In persons with SCI, the usual clinical measures of total body fat, such as weight and body mass index (BMI), underestimate the degree of adiposity (Bauman et al. 1997; Mollinger et al. 1985; Spungen et al. 1993; Spungen et al. 2000; Spungen et al. 2003). The metabolic alterations related to adverse body composition changes, decreased physical activity and other factors in individuals with SCI are considered atherogenic (Maki et al. 1995; National Cholesterol Education Program 2001, 2002). Even a mild decline in glucose tolerance is associated with insulin resistance and hyperinsulinemia, which are also considered atherogenic (Haffner et al. 1990).

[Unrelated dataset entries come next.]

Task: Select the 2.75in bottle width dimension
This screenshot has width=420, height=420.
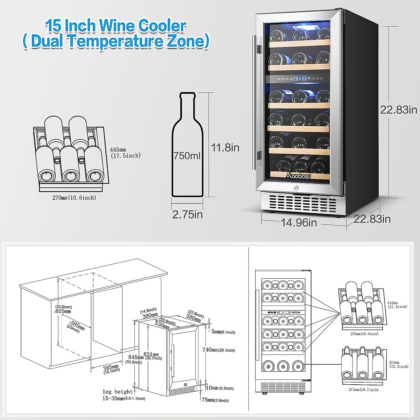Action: [x=187, y=214]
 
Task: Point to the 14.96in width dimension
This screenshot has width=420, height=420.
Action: [x=299, y=223]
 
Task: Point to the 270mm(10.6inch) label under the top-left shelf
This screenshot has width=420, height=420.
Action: [x=74, y=198]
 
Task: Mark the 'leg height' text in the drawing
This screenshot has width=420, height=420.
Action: [x=118, y=392]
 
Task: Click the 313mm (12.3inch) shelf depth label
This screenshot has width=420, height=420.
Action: [x=398, y=364]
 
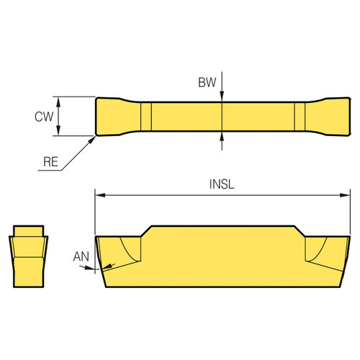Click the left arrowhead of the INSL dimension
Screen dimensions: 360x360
point(100,194)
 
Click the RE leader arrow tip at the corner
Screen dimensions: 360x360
point(96,135)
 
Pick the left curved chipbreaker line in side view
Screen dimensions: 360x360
point(130,251)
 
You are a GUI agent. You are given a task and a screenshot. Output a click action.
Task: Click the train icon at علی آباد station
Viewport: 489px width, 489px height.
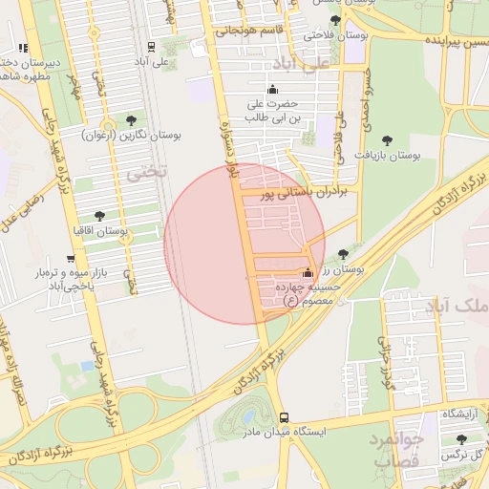pos(151,47)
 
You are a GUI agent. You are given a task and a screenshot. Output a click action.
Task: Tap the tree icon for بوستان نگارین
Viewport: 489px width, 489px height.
pos(130,120)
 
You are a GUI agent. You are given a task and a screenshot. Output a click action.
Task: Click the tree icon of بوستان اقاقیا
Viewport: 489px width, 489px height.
pos(100,216)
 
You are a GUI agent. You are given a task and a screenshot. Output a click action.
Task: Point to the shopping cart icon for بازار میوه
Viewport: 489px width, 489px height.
pos(70,259)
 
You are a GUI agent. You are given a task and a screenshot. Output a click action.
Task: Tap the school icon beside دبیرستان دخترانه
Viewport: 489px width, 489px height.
pos(22,48)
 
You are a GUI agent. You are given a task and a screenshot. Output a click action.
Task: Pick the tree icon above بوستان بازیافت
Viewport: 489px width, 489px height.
pos(387,139)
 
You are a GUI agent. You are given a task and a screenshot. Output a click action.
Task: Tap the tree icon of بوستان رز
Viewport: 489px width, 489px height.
pos(343,254)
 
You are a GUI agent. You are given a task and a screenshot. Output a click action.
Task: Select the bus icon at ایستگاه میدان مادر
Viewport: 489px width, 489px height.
pos(284,417)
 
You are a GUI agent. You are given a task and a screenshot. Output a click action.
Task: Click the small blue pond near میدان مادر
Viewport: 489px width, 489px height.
pos(249,417)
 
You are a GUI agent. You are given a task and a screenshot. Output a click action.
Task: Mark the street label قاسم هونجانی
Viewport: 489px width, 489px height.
pos(248,30)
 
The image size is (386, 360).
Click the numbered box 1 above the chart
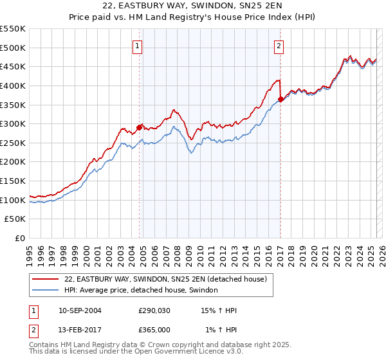click(138, 46)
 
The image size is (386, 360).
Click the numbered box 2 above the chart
click(279, 46)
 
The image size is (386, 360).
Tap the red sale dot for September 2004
click(139, 127)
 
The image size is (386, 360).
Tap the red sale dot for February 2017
click(280, 99)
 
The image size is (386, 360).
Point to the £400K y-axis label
click(13, 86)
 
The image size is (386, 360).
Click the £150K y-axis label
click(13, 181)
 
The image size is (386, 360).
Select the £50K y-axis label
click(15, 219)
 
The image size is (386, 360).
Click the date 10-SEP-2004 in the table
click(80, 310)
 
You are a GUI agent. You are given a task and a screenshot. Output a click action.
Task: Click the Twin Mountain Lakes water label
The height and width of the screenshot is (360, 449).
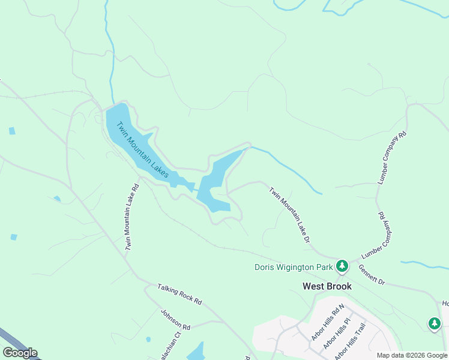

Table 4 Lipid Lipoprotein Profiles
|Low-density lipoprotein (LDL)||· Lipid protein complex that transports cholesterol from the liver to other tissues within the body. LDL is often referred to as the “bad” cholesterol. LDL levels above 160 mg/dL (4.1 mmol/L) are considered to be high.|
|High-density lipoprotein (HDL)||· Lipid protein complex that transports cholesterol from the tissues to the liver for excretion and re-utilization. HDL is often referred to as the “good” cholesterol. HDL levels of <40 mg/dL (<1.03 mmol/L) are associated with an increased risk for CVD.|
|Total cholesterol (TC)||· Total amount of all cholesterol in the blood (increased TC related to increased risk for CVD)|
|Triglycerides (TG)||· High energy fatty acids which form much of the fat stored by the body|
Many factors contribute to increased risk of insulin resistance and hyperinsulinemia, glucose intolerance, CVD and obesity in persons with SCI. These factors tend to correlate with the severity and level of the neurological deficit (Javierre et al. 2005). It is hypothesized that the decreased lean muscle mass and increased adipose tissue which follow a SCI lead to impaired glucose uptake and an imbalance in whole body glucose homeostasis (Javierre et al. 2005). Pathogenesis of SCI combined with lifestyle practices impact blood glucose management thereby increasing the risk of morbidity and mortality due to CVDs, a frequent cause of death among persons with SCI (Arrowwood et al. 1987; Javierre et al. 2005; Yekutiel et al. 1989). Abnormalities in lipid metabolism in SCI develop early following injury and tend to progress over time (Brenes et al. 1986; Bauman et al. 1992; Kocina 1997; Szlachcic et al. 2001). Insulin resistance and exaggerated hyperinsulinemia in response to an oral glucose challenge are associated with the development of type II diabetes mellitus, atherosclerosis and ischemic heart disease (Bauman et al. 1992; Defronzo et al. 1991; Duckworth et al. 1983; Mohr et al. 2001). Conventional risk factors for coronary heart disease should be identified and treated aggressively in individuals with SCI according to current standards of care (Bauman & Spungen 2008).